* Exercise input
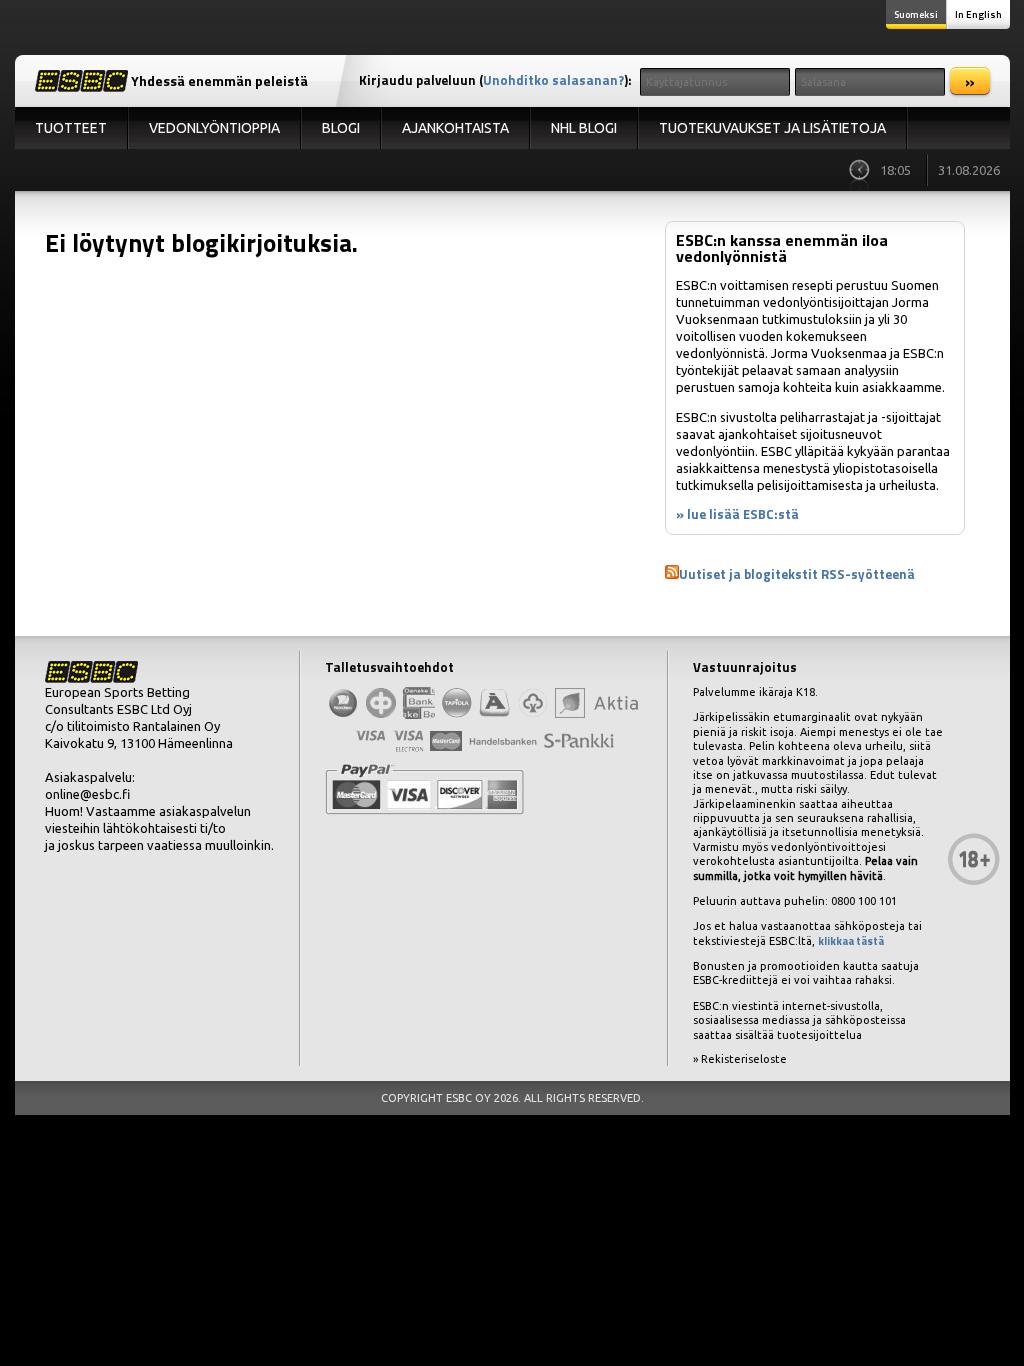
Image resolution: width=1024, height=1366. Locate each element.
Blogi (341, 128)
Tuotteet (71, 128)
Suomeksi (916, 14)
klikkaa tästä (851, 941)
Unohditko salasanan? (553, 80)
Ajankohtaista (455, 128)
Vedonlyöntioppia (214, 128)
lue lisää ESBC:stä (743, 514)
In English (978, 14)
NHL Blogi (584, 128)
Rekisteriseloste (744, 1059)
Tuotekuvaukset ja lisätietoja (772, 128)
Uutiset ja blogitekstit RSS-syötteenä (797, 574)
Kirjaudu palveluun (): (495, 80)
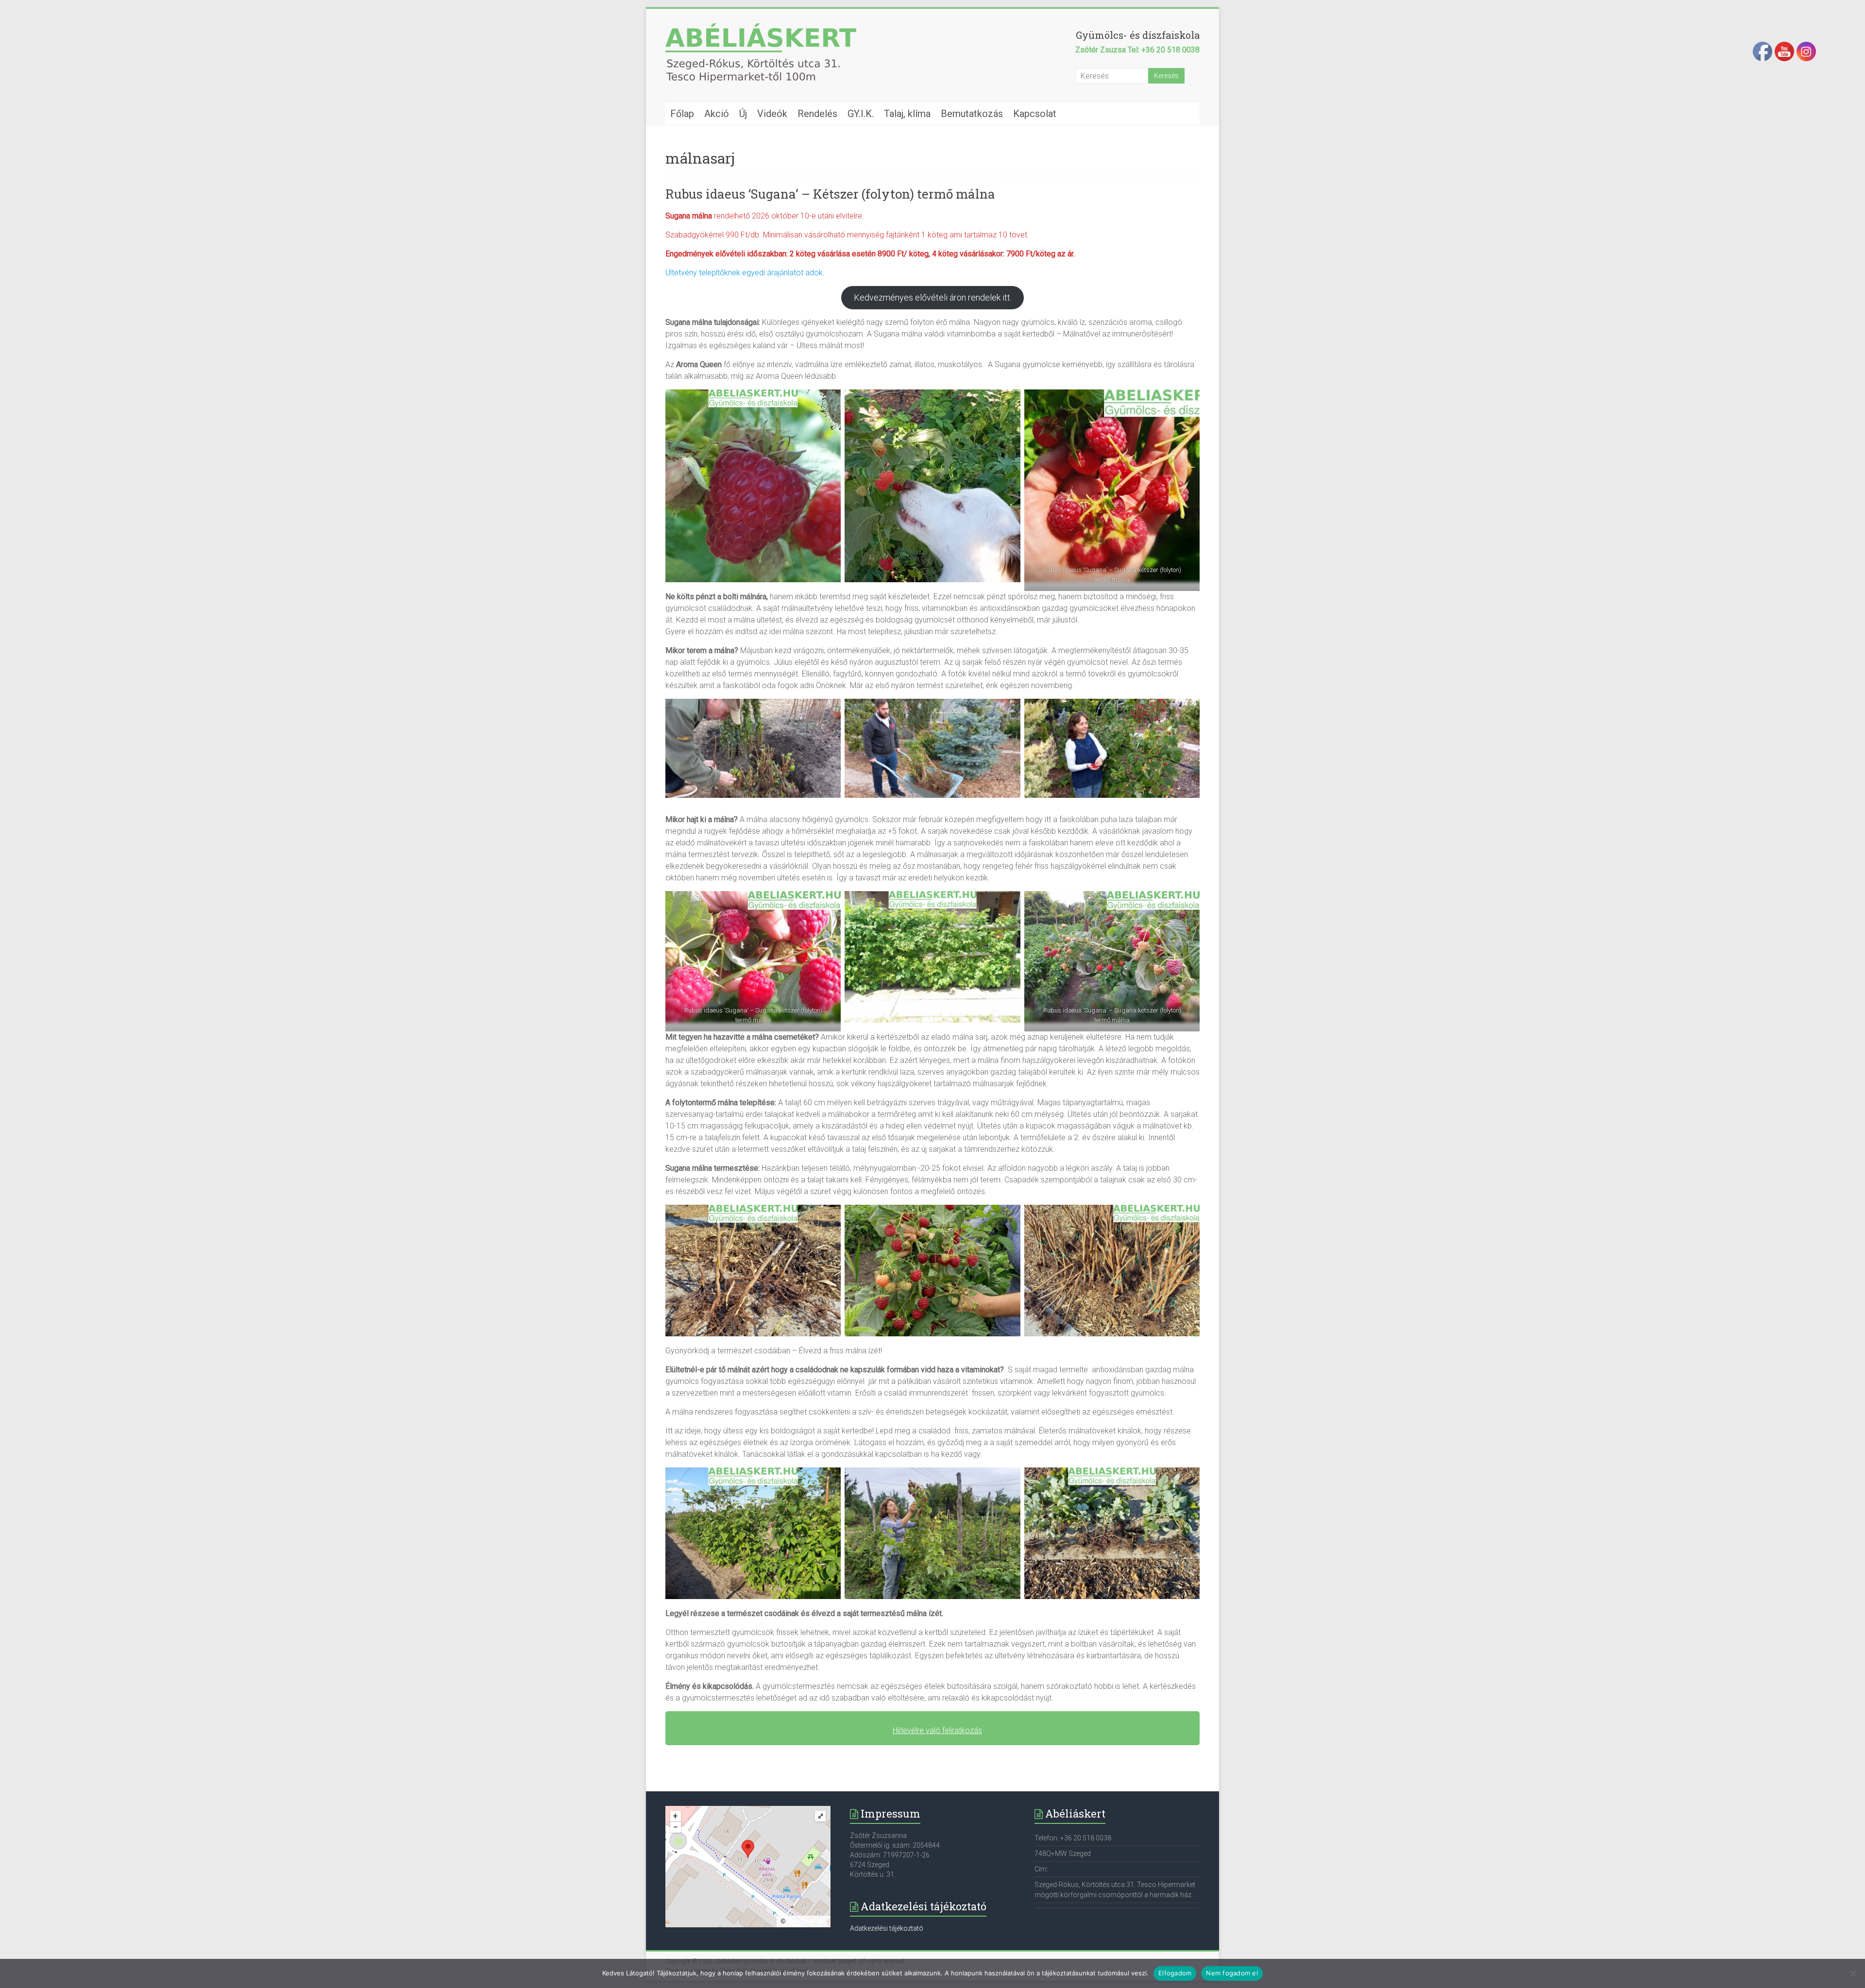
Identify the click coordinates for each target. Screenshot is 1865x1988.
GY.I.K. (861, 113)
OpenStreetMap (807, 1921)
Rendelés (817, 113)
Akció (716, 113)
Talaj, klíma (907, 113)
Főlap (682, 113)
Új (743, 113)
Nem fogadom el (1232, 1973)
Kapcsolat (1034, 113)
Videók (772, 113)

* What the task requires
Retype, exactly and only, the lines from the one containing "Blogi (341, 128)" through the end of the entries, both ends included, and omit all pictures.

* Answer to this exercise
Blogi (341, 128)
Tuotteet (71, 128)
Suomeksi (916, 14)
klikkaa tästä (851, 941)
Unohditko salasanan? (553, 80)
Ajankohtaista (455, 128)
Vedonlyöntioppia (214, 128)
lue lisää ESBC:stä (743, 514)
In English (978, 14)
NHL Blogi (584, 128)
Rekisteriseloste (744, 1059)
Tuotekuvaukset ja lisätietoja (772, 128)
Uutiset ja blogitekstit RSS-syötteenä (797, 574)
Kirjaudu palveluun (): (495, 80)
Identify the click coordinates for each target. Screenshot is 1865x1988.
GY.I.K. (861, 113)
OpenStreetMap (807, 1921)
Rendelés (817, 113)
Akció (716, 113)
Talaj, klíma (907, 113)
Főlap (682, 113)
Új (743, 113)
Nem fogadom el (1232, 1973)
Kapcsolat (1034, 113)
Videók (772, 113)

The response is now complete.